TASK GOAL: Reproduce every line of the records below word for word, leaving out the pictures.
── DATA TO PROCESS ──
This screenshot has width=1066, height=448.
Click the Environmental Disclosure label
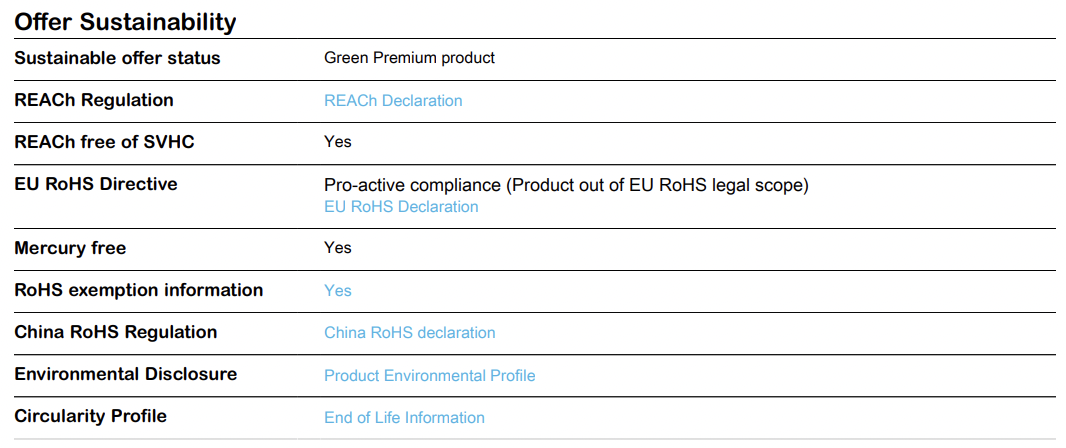(126, 375)
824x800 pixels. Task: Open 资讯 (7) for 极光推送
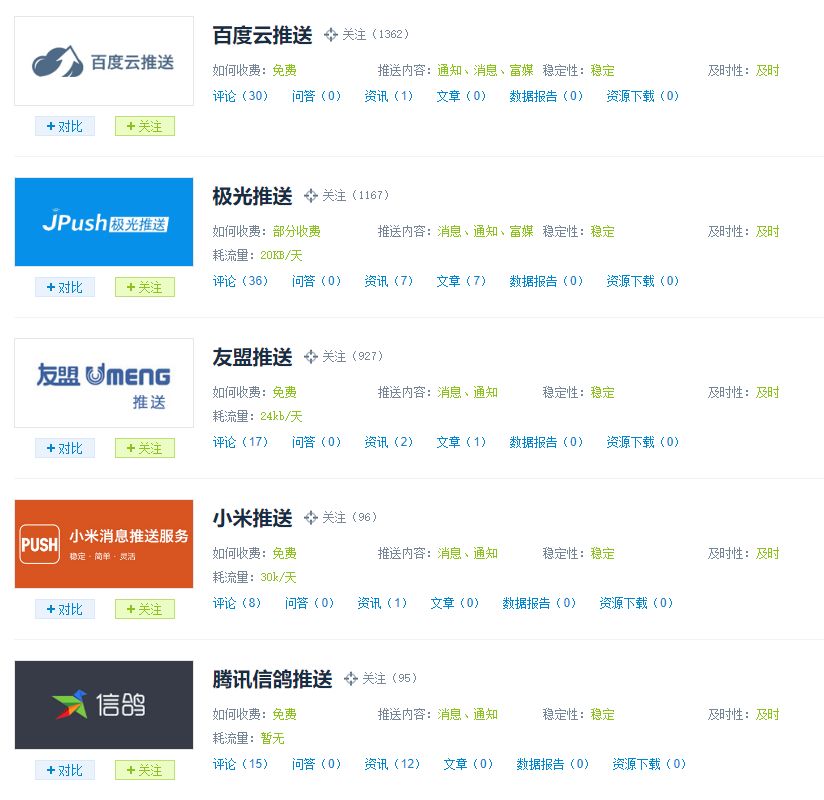pos(389,281)
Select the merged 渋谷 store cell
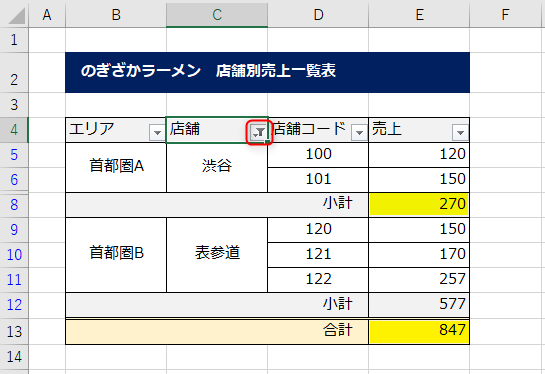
───
TASK RESULT:
This screenshot has width=1066, height=448.
Click the Environmental Disclosure label
(126, 375)
824x800 pixels. Task: Open 资讯 (7) for 极光推送
pos(389,281)
Select the merged 渋谷 store cell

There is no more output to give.